I would really like to know, why 'the' is used so often before the term 'psychoses' - even in such cases in which the term does not seem to refer to some already known or defined psychoses?

Here is a couple of examples from an article:
"First, there are the general histories of psychiatry that make only brief mention of psychosis or the psychoses as one part of the whole subject of psychiatry."

"For Feuchtersleben, the psychoses contained the four traditional categories of melancholia, mania, dementia, and idiocy."

An example from a book presentation:
"Karl Leonhard’s "Classification of Endogenous Psychoses” is based on sophisticated clinical descriptions and characteristical symptom patterns occurring during the long-term course of psychiatric diseases.

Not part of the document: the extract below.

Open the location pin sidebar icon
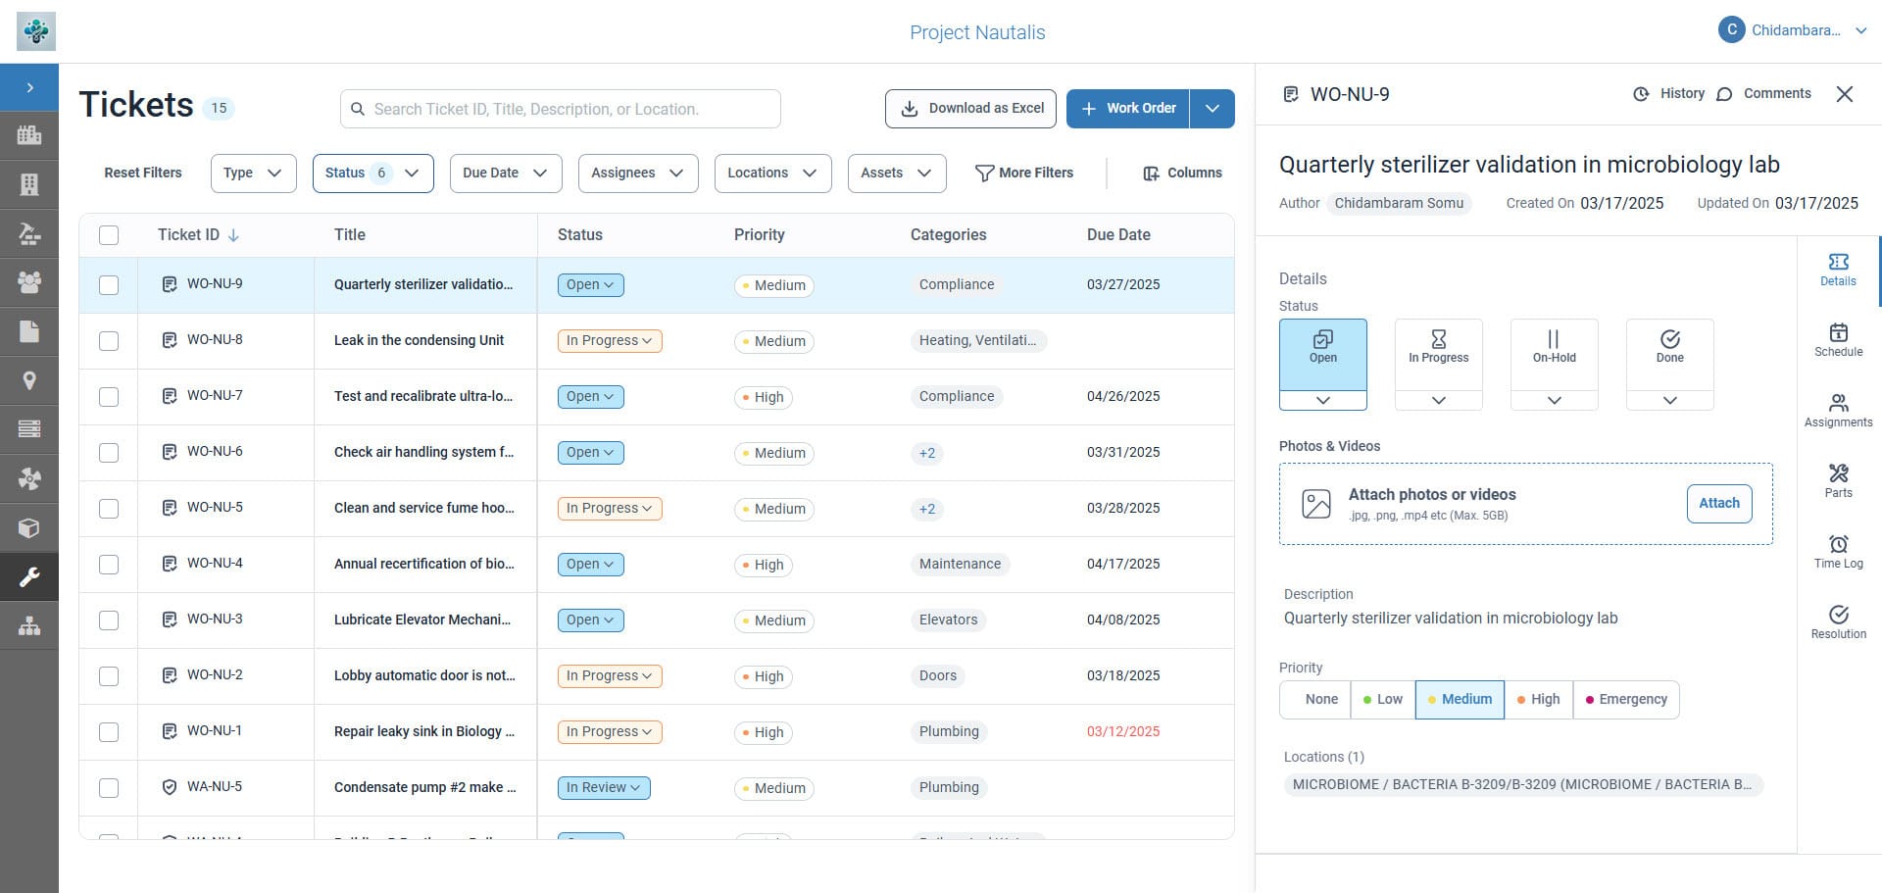The image size is (1882, 893). point(29,380)
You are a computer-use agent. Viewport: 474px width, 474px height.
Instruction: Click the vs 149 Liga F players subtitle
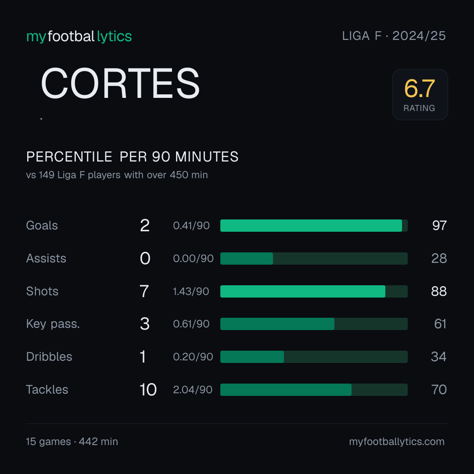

A diagnosis can be made only if all the clinical features fit, i.e. a special diagnosis may not be made if one characteristic symptom is lacking. This is the main and important difference between Leonhard’s classification and the operational diagnostic systems that require the presence of some but not all specific symptoms of a symptom cluster. Leonhard took over the essential features since the early days of Psychiatry and found, always based on own live-long case studies, that the endogenous psychoses have to be divided into five main nosological different groups: on the one side the prognostically favourable unipolar affective psychoses, bipolar affective psychoses and cycloid psychoses and on the other side the prognostically unfavourable unsystematic and systematic schizophrenias."

Thank you for your time!
 

probus

Moderator
Staff member
Joined
Jan 7, 2011
Member Type
Retired English Teacher
Native Language
English
Home Country
Canada
Current Location
Canada
I think we use the because, in the kind of writing you are talking about, psychoses are a recognized category. There is no need to stick to psychological matters, but to do so, we tend to say the emotions, as if we knew what a complete list of emotions would consist of. We do not, of course, but we feel comfortable with the idea of emotions as a category, and therefore we feel free to use the definite article.
 

willie-boy

New member
Joined
Apr 10, 2013
Member Type
Student or Learner
Native Language
Finnish
Home Country
Finland
Current Location
Finland
I think we use the because, in the kind of writing you are talking about, psychoses are a recognized category. There is no need to stick to psychological matters, but to do so, we tend to say the emotions, as if we knew what a complete list of emotions would consist of. We do not, of course, but we feel comfortable with the idea of emotions as a category, and therefore we feel free to use the definite article.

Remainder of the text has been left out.